Collected data entries:
----------------------------------------

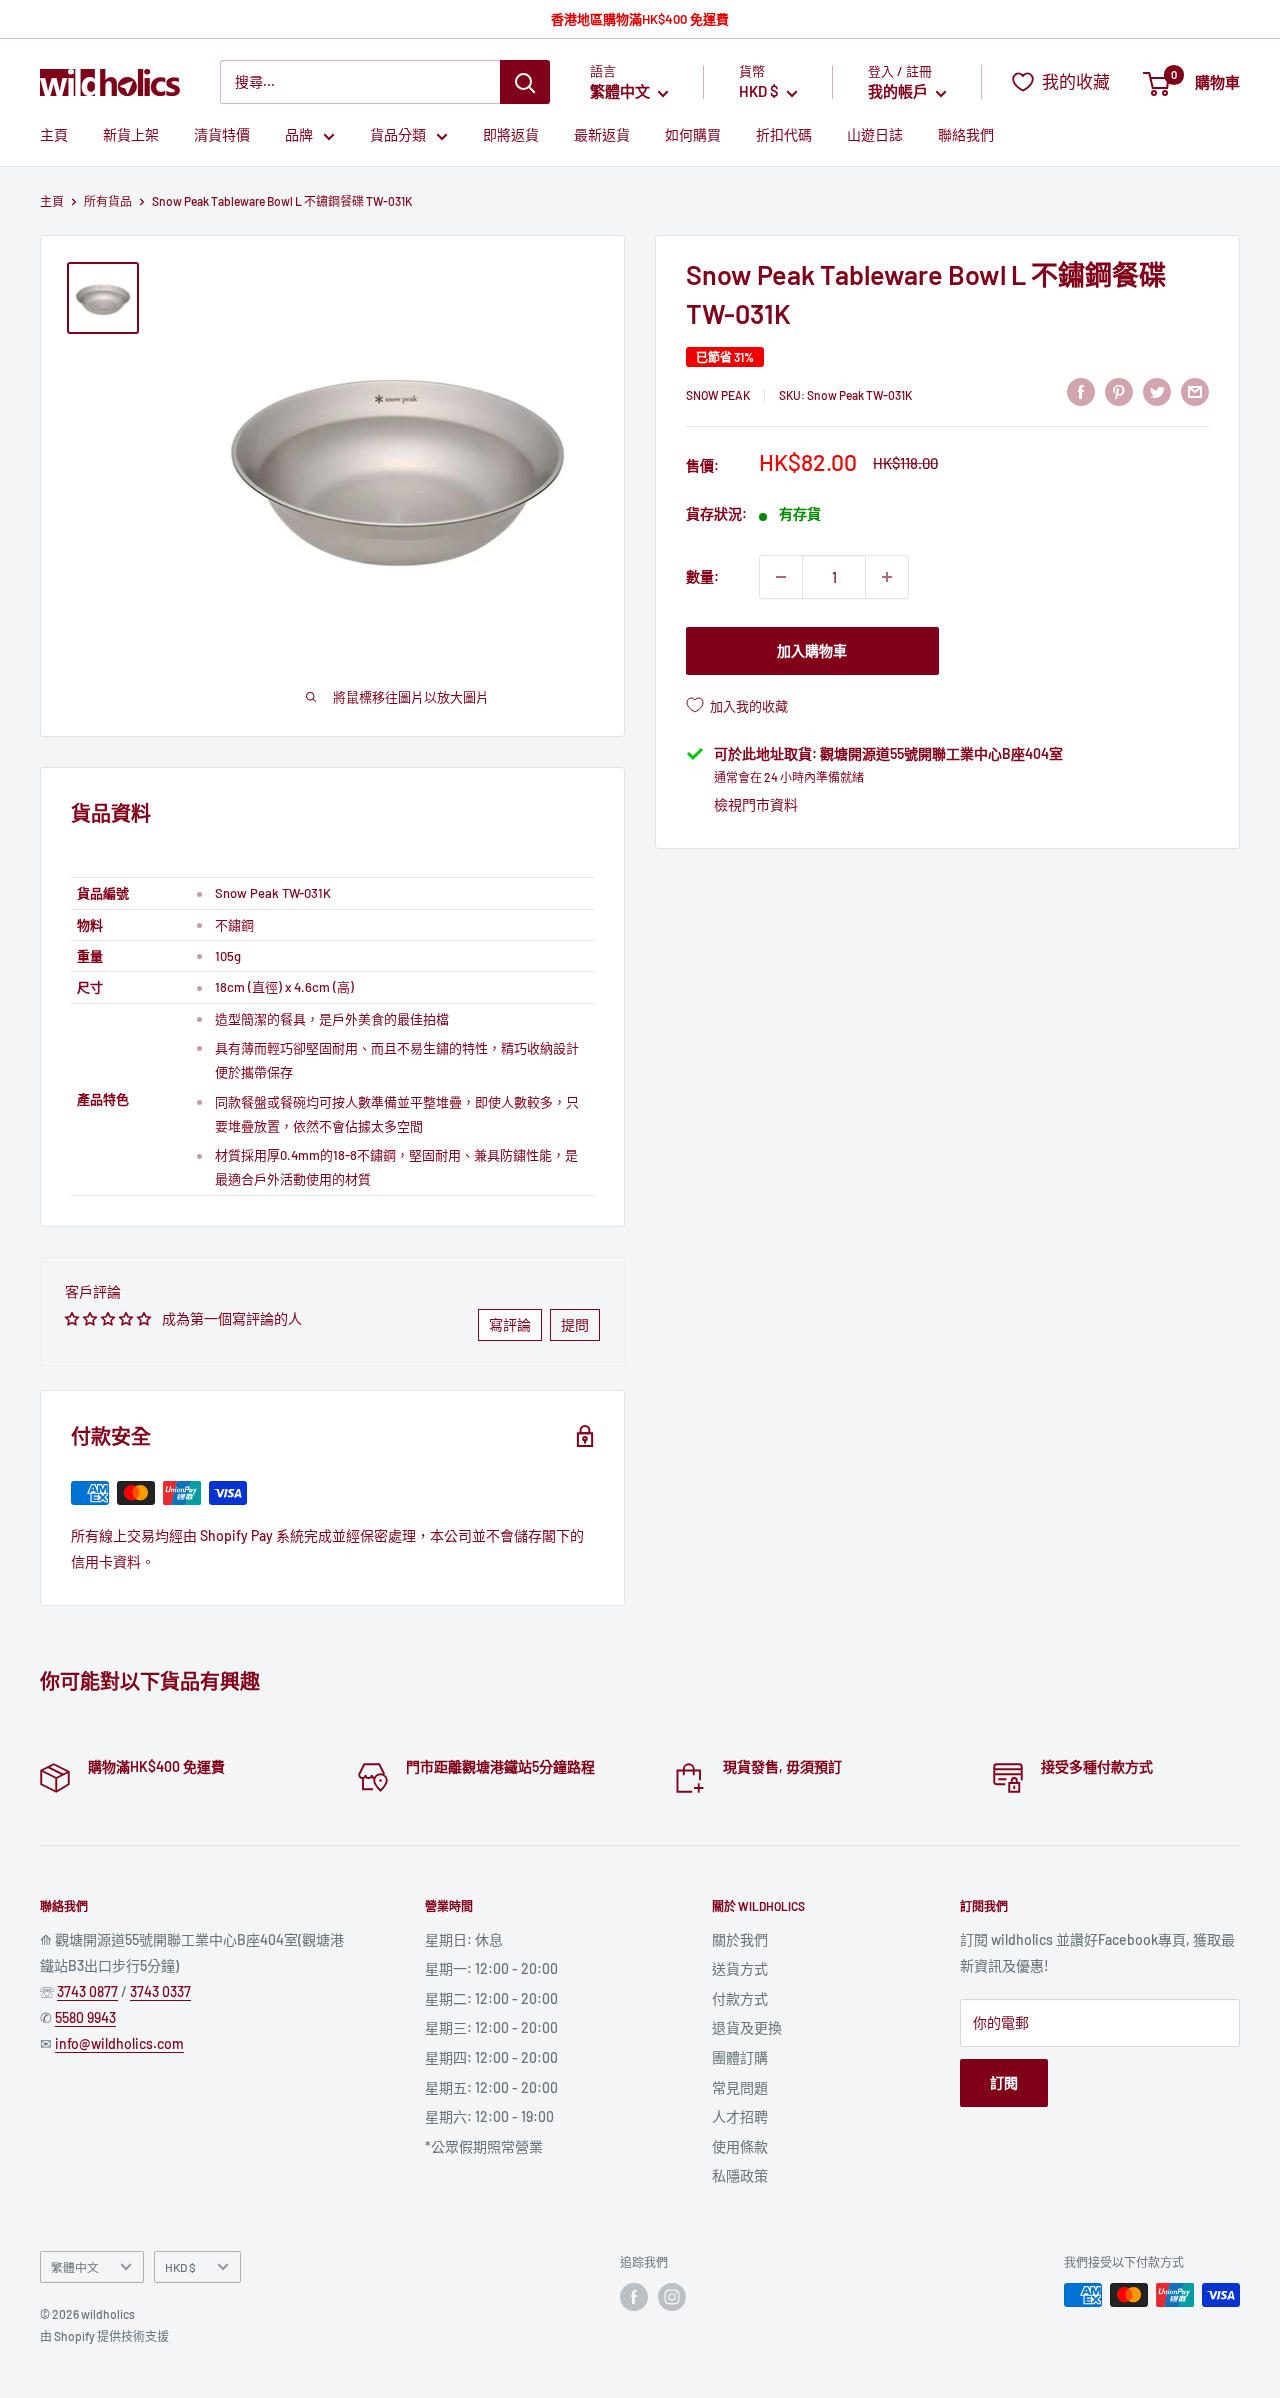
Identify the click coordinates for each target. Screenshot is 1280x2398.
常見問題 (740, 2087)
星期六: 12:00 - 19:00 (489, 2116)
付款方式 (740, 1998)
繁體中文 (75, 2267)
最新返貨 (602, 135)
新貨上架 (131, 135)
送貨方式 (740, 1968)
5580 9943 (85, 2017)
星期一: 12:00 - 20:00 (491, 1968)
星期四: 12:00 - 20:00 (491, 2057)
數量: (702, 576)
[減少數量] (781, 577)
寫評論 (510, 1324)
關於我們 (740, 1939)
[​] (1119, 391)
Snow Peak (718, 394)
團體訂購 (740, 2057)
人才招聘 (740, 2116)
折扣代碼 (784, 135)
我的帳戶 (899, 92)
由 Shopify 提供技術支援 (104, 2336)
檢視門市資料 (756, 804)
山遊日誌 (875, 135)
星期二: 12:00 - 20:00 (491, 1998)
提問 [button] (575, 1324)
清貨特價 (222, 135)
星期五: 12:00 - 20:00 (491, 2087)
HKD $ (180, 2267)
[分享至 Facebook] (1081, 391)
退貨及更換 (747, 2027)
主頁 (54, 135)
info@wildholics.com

----------------------------------------

▸ **Exercise requirements**
Give again, exactly, the lines starting at the first entry above and ending at the line with "[減少數量] (781, 577)"; please leave pictures out.

▸ **Response to the task**
Identify the click coordinates for each target. Screenshot is 1280x2398.
常見問題 (740, 2087)
星期六: 12:00 - 19:00 (489, 2116)
付款方式 (740, 1998)
繁體中文 (75, 2267)
最新返貨 (602, 135)
新貨上架 (131, 135)
送貨方式 (740, 1968)
5580 9943 (85, 2017)
星期一: 12:00 - 20:00 (491, 1968)
星期四: 12:00 - 20:00 (491, 2057)
數量: (702, 576)
[減少數量] (781, 577)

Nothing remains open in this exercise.